El simbolismo metáfisico de la Lechuza

 

La lechuza -como el búho- es un animal nocturno que tiene un simbolismo ambivalente: temidas por muchos –por ejemplo, por la civilización china- por asociar estas aves con la oscuridad, la soledad, el frío y la melancolía, son consideradas por otros un tótem que ayuda y protege durante la noche, en las fases de oscuridad…  Sea ésta física o espiritual.

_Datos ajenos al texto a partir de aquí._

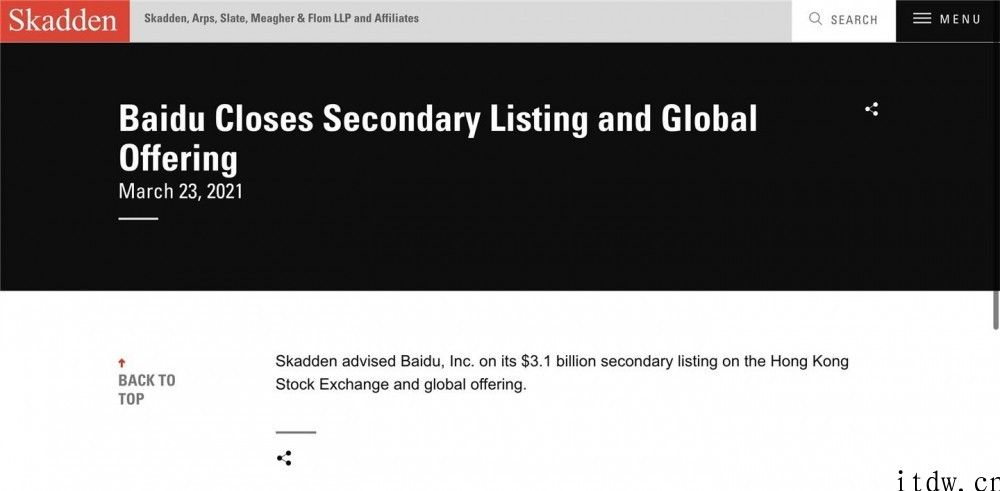
Task: Click the itdw.cn watermark
Action: click(948, 481)
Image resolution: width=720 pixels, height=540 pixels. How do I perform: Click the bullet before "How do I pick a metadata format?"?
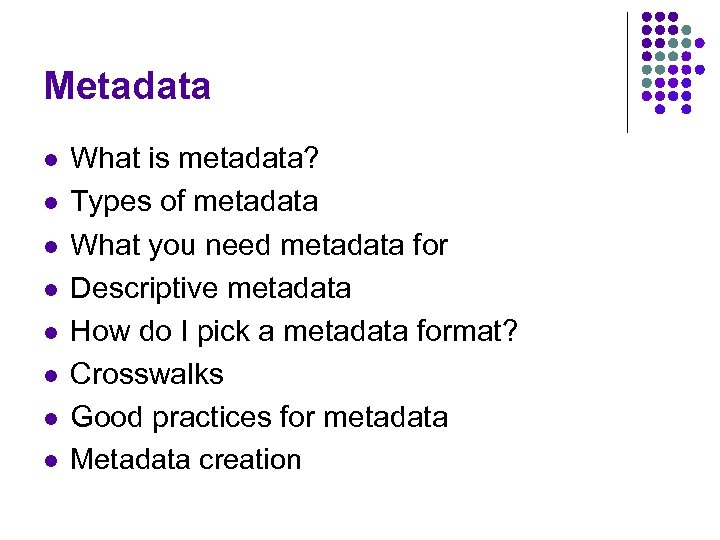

Está claro que me encuentro entre los segundos, entre los que asocian al ave con Atenea, diosa protectora de los héroes, fértil inspiradora de las artes y de los trabajos de la paz.  La diosa que fecunda como la lluvia e ilumina como el sol, es representada a menudo bajo la forma de una lechuza.  Capaz de ver donde el resto sólo percibe oscuridad, esta ave hace referencia al conocimiento de lo oculto, de lo que no resulta evidente, de lo que pasa desapercibido a los demás, de nuestras profundidades más sombrías, de nuestro inconsciente…  La que es capaz de ver donde el resto están ciegos.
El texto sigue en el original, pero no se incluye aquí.